═══ Data records ═══
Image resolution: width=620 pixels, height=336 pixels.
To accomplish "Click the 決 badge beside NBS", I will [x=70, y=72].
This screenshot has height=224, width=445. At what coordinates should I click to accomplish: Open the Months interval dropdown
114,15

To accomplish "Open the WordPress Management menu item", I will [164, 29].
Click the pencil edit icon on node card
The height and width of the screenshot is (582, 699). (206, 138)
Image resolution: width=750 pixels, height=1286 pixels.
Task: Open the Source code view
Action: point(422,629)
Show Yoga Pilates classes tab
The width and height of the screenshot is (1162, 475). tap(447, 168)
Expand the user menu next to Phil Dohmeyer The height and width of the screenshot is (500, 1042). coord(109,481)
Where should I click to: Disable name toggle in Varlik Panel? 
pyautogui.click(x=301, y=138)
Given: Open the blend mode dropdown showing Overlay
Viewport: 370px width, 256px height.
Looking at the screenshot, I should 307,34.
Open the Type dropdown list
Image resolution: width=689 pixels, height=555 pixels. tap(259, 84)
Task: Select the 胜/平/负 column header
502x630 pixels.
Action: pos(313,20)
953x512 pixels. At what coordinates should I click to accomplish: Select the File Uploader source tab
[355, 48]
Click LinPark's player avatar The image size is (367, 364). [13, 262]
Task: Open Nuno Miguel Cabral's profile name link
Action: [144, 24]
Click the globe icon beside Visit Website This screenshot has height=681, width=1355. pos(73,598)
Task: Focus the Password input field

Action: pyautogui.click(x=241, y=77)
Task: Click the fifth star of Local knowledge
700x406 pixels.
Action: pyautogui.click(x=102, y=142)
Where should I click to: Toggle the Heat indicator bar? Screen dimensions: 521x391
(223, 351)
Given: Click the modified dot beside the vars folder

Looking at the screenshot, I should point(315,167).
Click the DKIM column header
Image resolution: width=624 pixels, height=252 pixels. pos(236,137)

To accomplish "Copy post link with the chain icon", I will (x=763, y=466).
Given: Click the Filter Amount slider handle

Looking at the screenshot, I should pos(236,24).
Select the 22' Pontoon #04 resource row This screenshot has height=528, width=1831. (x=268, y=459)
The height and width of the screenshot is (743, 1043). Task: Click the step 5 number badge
═══
#### Your assignment:
The result should consist solely of the lines from the one that contains "Task: Focus the Password input field" to the last line of the records above, reproduced exactly.

#### Answer:
Task: Focus the Password input field

Action: pyautogui.click(x=241, y=77)
Task: Click the fifth star of Local knowledge
700x406 pixels.
Action: pyautogui.click(x=102, y=142)
Where should I click to: Toggle the Heat indicator bar? Screen dimensions: 521x391
(223, 351)
Given: Click the modified dot beside the vars folder

Looking at the screenshot, I should point(315,167).
Click the DKIM column header
Image resolution: width=624 pixels, height=252 pixels. pos(236,137)

To accomplish "Copy post link with the chain icon", I will (x=763, y=466).
Given: Click the Filter Amount slider handle

Looking at the screenshot, I should pos(236,24).
Select the 22' Pontoon #04 resource row This screenshot has height=528, width=1831. (x=268, y=459)
The height and width of the screenshot is (743, 1043). Task: Click the step 5 number badge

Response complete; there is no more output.